Often times, patients who have been at home on PD may begin to have difficulties with their treatment after one to three years because of loss of residual renal function and will have to transfer to HD (the dropout rate for PD is about 30% per year). At least some of these patients, having experienced the advantages of self-dialysis at home, will welcome the opportunity to be trained for home HD.

CMS argues that it has included the cost of training based on cost reports in the bundled ESRD PPS. In general, data on the cost of home HD training from cost reports suffer from the fact that the details of what should be included in these costs have never been clearly defined, and costs reported to CMS (and the GAO) almost certainly are not comparable between different programs. Certainly, current payment of an extra $20 per treatment for three months is inadequate.

Based on USRDS 2007 data, if one assumes 425 patients a year train for home HD (based on 1,253 patients trained between 2005-2007) and if (for example) cost report data show an average additional cost of $250 per training of hemodialysis patients above the proposed bundled rate for 20 training dialyses (most patients can be trained with this or fewer dialyses once taught to use their blood access) for a total cost of $5,000 per patient trained, the total extra cost would be $2.125 million. If this is distributed across the 46,622,520 dialyses (based on 333,018 prevalent hemodialysis patients at the end of 2007 and an average 140 treatments per year per patient) this is slightly less than five cents per dialysis. If CMS uses estimates of home HD training costs based on the extra $20 per training dialysis 3 times weekly for 13 weeks, for a total cost of $780, and distributes these costs similarly, the result would be less than one cent per hemodialysis.

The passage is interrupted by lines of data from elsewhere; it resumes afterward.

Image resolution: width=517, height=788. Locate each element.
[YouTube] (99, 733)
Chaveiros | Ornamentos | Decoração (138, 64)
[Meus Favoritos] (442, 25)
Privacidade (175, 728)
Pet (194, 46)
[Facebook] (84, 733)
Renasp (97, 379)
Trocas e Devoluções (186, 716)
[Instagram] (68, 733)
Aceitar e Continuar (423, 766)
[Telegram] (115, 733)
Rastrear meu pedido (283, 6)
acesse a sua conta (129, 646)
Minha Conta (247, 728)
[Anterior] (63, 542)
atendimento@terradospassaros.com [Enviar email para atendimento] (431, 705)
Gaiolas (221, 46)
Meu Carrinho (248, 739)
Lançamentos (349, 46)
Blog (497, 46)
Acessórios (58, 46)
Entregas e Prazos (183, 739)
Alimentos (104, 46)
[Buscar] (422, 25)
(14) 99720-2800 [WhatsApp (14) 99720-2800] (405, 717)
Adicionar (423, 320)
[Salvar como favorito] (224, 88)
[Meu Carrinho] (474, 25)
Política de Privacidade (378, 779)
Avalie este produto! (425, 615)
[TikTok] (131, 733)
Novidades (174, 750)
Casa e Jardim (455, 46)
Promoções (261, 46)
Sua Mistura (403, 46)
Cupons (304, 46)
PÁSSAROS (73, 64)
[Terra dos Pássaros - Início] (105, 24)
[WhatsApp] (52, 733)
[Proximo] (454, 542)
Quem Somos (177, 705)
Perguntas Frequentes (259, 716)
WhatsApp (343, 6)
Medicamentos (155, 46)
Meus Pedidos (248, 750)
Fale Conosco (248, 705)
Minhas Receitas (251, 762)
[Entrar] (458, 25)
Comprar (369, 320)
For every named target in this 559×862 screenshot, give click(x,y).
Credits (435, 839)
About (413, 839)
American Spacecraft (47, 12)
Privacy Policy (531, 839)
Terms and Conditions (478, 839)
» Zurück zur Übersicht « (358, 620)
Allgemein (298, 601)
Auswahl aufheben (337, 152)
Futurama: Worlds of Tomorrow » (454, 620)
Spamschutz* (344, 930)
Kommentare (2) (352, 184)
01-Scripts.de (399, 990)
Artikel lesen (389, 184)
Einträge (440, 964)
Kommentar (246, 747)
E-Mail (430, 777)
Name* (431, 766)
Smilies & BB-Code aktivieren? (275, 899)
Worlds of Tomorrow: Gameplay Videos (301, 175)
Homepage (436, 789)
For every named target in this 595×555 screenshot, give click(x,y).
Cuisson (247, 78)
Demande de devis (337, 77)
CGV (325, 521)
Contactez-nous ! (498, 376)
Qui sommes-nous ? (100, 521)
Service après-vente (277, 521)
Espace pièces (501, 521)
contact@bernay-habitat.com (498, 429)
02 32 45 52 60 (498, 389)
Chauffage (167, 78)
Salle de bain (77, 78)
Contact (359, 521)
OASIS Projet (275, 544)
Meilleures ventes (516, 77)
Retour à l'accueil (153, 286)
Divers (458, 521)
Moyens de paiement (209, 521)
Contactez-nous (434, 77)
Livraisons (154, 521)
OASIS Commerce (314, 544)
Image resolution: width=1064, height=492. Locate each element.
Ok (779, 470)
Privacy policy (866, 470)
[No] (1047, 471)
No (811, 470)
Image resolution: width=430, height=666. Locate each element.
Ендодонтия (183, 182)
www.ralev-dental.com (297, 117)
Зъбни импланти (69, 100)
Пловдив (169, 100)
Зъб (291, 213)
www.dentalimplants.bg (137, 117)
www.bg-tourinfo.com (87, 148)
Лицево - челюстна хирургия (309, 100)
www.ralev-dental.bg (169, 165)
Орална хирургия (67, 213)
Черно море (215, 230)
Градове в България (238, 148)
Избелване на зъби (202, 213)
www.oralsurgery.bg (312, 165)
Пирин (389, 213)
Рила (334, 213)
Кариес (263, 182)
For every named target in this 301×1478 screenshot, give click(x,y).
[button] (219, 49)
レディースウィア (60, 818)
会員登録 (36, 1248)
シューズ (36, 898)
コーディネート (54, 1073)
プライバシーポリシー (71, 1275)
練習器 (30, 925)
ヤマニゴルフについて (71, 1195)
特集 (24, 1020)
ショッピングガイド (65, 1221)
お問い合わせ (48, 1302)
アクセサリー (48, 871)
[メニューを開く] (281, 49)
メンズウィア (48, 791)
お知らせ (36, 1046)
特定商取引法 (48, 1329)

The first scenario, set at the appropriate level based on cost reports, would cover the cost of home HD training to the ESRD program. The second scenario (what we have been doing for many years), does not capture the cost of home HD training and is one of the factors that have discouraged the use of home HD in this country.

Thus, for patients trained for home HD after the first 4 months of Medicare eligibility (currently about 75% to 90% of home HD patients), it will take a year or more before the costs of training are recovered, even though the cost of hemodialysis at home is significantly less than the cost of in-center dialysis. It is also well recognized that when a new home HD program starts up it will need to train and send home some 12 to 15 patients before it completely recovers the initial start-up costs.

What would be a reasonable alternative for home HD training of patients in whom Medicare is primary and that occurs after the first four months of Medicare eligibility? One possibility would be to apply an appropriate adjustment per training dialysis, based on cost report data, for up to 25 training dialyses. This approach should incentivize providers to provide home HD training for more patients.

It behooves all of us, nephrologists, patients, dialysis staff and others interested in home HD to take a strong position against inclusion of home HD training costs in the expanded bundle as proposed by CMS. CMS has elected to describe home HD training costs as "renal dialysis services" but with only 0.8% of the 368,544 prevalent patients on home HD in 2007, it is hardly a routine service as yet.

Summary
While there should be strong support for continuing the one single payment for an individual hemodialysis treatment, whether in center or at home, and the equivalent for PD, inclusion of home HD training costs in the general bundle after the first four months of Medicare eligibility will hinder, not help, in encouraging use of the best forms of dialysis treatment, including nightly nocturnal home hemodialysis. The latter is overwhelmingly the choice of knowledgeable nephrologists when asked what treatment they would choose for themselves if they could not have a transplant.

Dr. Blagg is executive director emeritus at the Northwest Kidney Centers in Seattle. Dr. Lockridge is the medical director of the University of Virginia Lynchburg Home Hemodialysis Program, Lynchburg, Va.